Re: [HACKERS] Updated tsearch documentation

2007-07-24 Thread Bruce Momjian

I have added more documentation to try to show how full text search is
used by user tables.  I think this the documentaiton is almost done:

http://momjian.us/expire/fulltext/HTML/textsearch-tables.html

---

Oleg Bartunov wrote:
 On Wed, 18 Jul 2007, Bruce Momjian wrote:
 
  Oleg, Teodor,
 
  I am confused by the following example.  How does gin know to create a
  tsvector, or does it?  Does gist know too?
 
 No, gist doesn't know. I don't remember why, Teodor ?
 
 For GIN see http://archives.postgresql.org/pgsql-hackers/2007-05/msg00625.php
 for discussion
 
 
  FYI, at some point we need to chat via instant messenger or IRC to
  discuss the open items.  My chat information is here:
 
  http://momjian.us/main/contact.html
 
 I send you invitation for google talk, I use only chat in gmail.
 My gmail account is [EMAIL PROTECTED]
 
 
  ---
 
  SELECT title
  FROM pgweb
  WHERE textcat(title,body) @@ plainto_tsquery('create table')
  ORDER BY dlm DESC LIMIT 10;
 
  CREATE INDEX pgweb_idx ON pgweb USING gin(textcat(title,body));
 
 
 
   Regards,
   Oleg
 _
 Oleg Bartunov, Research Scientist, Head of AstroNet (www.astronet.ru),
 Sternberg Astronomical Institute, Moscow University, Russia
 Internet: [EMAIL PROTECTED], http://www.sai.msu.su/~megera/
 phone: +007(495)939-16-83, +007(495)939-23-83

-- 
  Bruce Momjian  [EMAIL PROTECTED]  http://momjian.us
  EnterpriseDB   http://www.enterprisedb.com

  + If your life is a hard drive, Christ can be your backup. +

---(end of broadcast)---
TIP 5: don't forget to increase your free space map settings


Re: [HACKERS] Updated tsearch documentation

2007-07-24 Thread Oleg Bartunov

Bruce,

I sent you link to my wiki page with summary of changes
http://www.sai.msu.su/~megera/wiki/ts_changes

Your documentation looks rather old.

Oleg
On Tue, 24 Jul 2007, Bruce Momjian wrote:



I have added more documentation to try to show how full text search is
used by user tables.  I think this the documentaiton is almost done:

http://momjian.us/expire/fulltext/HTML/textsearch-tables.html

---

Oleg Bartunov wrote:

On Wed, 18 Jul 2007, Bruce Momjian wrote:


Oleg, Teodor,

I am confused by the following example.  How does gin know to create a
tsvector, or does it?  Does gist know too?

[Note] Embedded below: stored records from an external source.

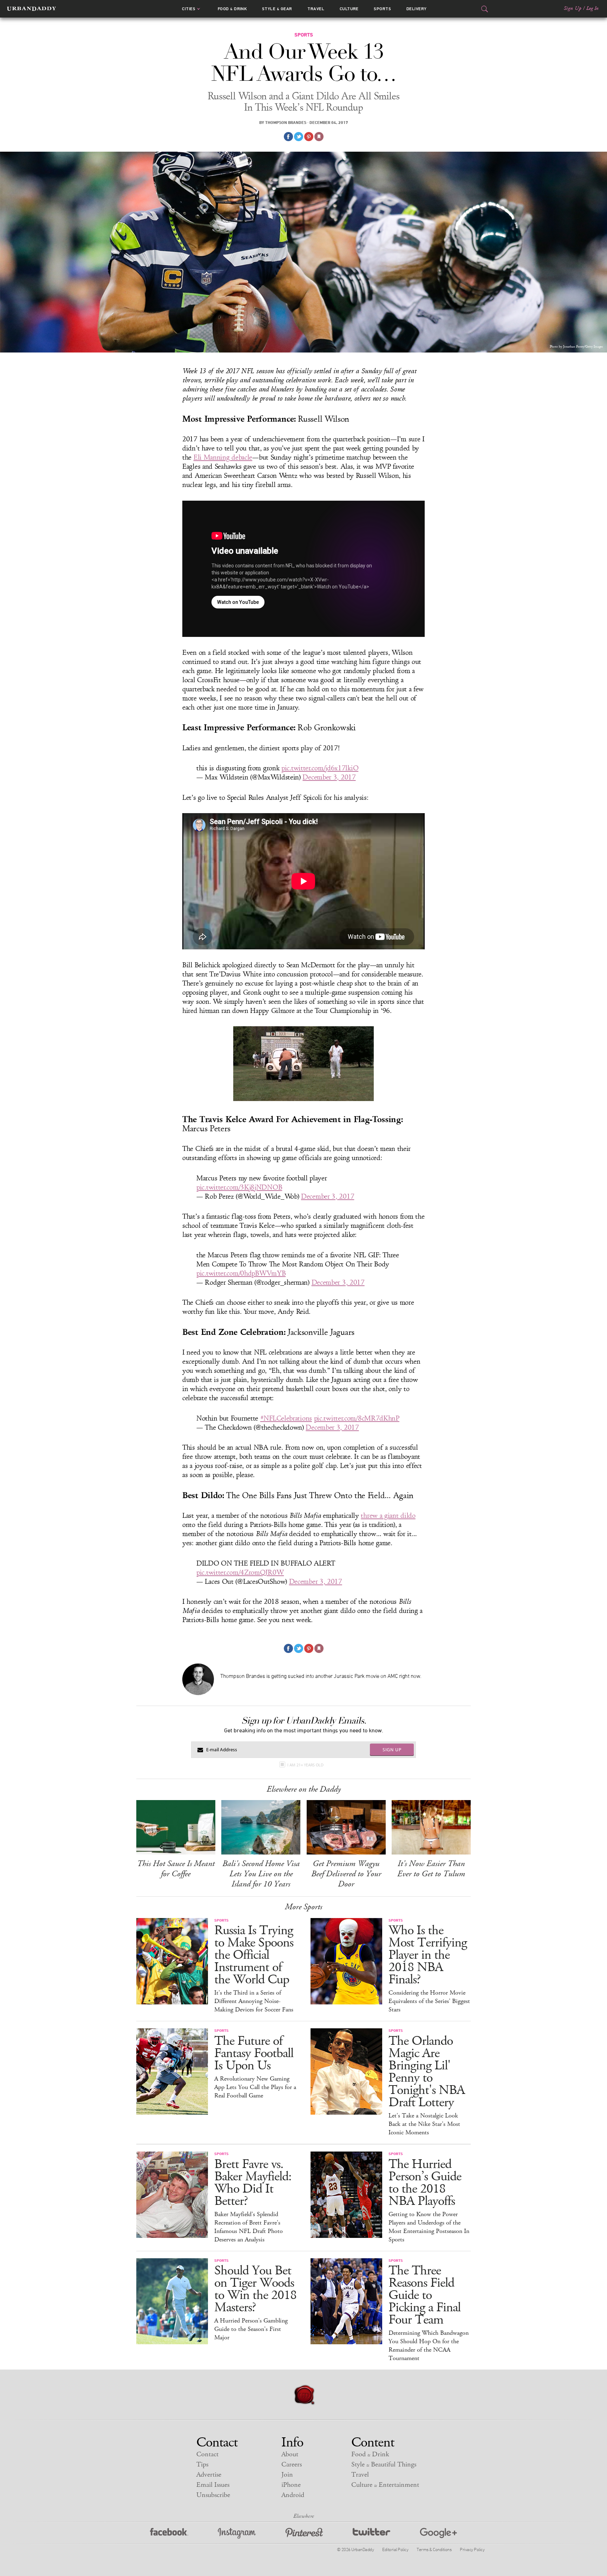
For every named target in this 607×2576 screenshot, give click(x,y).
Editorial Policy (395, 2549)
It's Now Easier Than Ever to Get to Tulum (431, 1868)
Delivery (416, 8)
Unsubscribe (213, 2495)
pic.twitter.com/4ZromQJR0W (240, 1572)
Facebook (169, 2533)
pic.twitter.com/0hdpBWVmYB (241, 1273)
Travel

No, gist doesn't know. I don't remember why, Teodor ?

For GIN see http://archives.postgresql.org/pgsql-hackers/2007-05/msg00625.php
for discussion



FYI, at some point we need to chat via instant messenger or IRC to
discuss the open items.  My chat information is here:

http://momjian.us/main/contact.html


I send you invitation for google talk, I use only chat in gmail.
My gmail account is [EMAIL PROTECTED]



---

SELECT title
FROM pgweb
WHERE textcat(title,body) @@ plainto_tsquery('create table')
ORDER BY dlm DESC LIMIT 10;

CREATE INDEX pgweb_idx ON pgweb USING gin(textcat(title,body));




Regards,
Oleg
_
Oleg Bartunov, Research Scientist, Head of AstroNet (www.astronet.ru),
Sternberg Astronomical Institute, Moscow University, Russia
Internet: [EMAIL PROTECTED], http://www.sai.msu.su/~megera/
phone: +007(495)939-16-83, +007(495)939-23-83





Regards,
Oleg
_
Oleg Bartunov, Research Scientist, Head of AstroNet (www.astronet.ru),
Sternberg Astronomical Institute, Moscow University, Russia
Internet: [EMAIL PROTECTED], http://www.sai.msu.su/~megera/
phone: +007(495)939-16-83, +007(495)939-23-83

---(end of broadcast)---
TIP 9: In versions below 8.0, the planner will ignore your desire to
  choose an index scan if your joining column's datatypes do not
  match


Re: [HACKERS] Updated tsearch documentation

2007-07-18 Thread Oleg Bartunov

On Tue, 17 Jul 2007, Bruce Momjian wrote:


Oleg Bartunov wrote:

On Tue, 17 Jul 2007, Bruce Momjian wrote:


I think the tsearch documentation is nearing completion:

http://momjian.us/expire/fulltext/HTML/textsearch.html

but I am not happy with how tsearch is enabled in a user table:

http://momjian.us/expire/fulltext/HTML/textsearch-app-tutorial.html

Aside from the fact that it needs more examples, it only illustrates an
example where someone creates a table, populates it, then adds a
tsvector column, populates that, then creates an index.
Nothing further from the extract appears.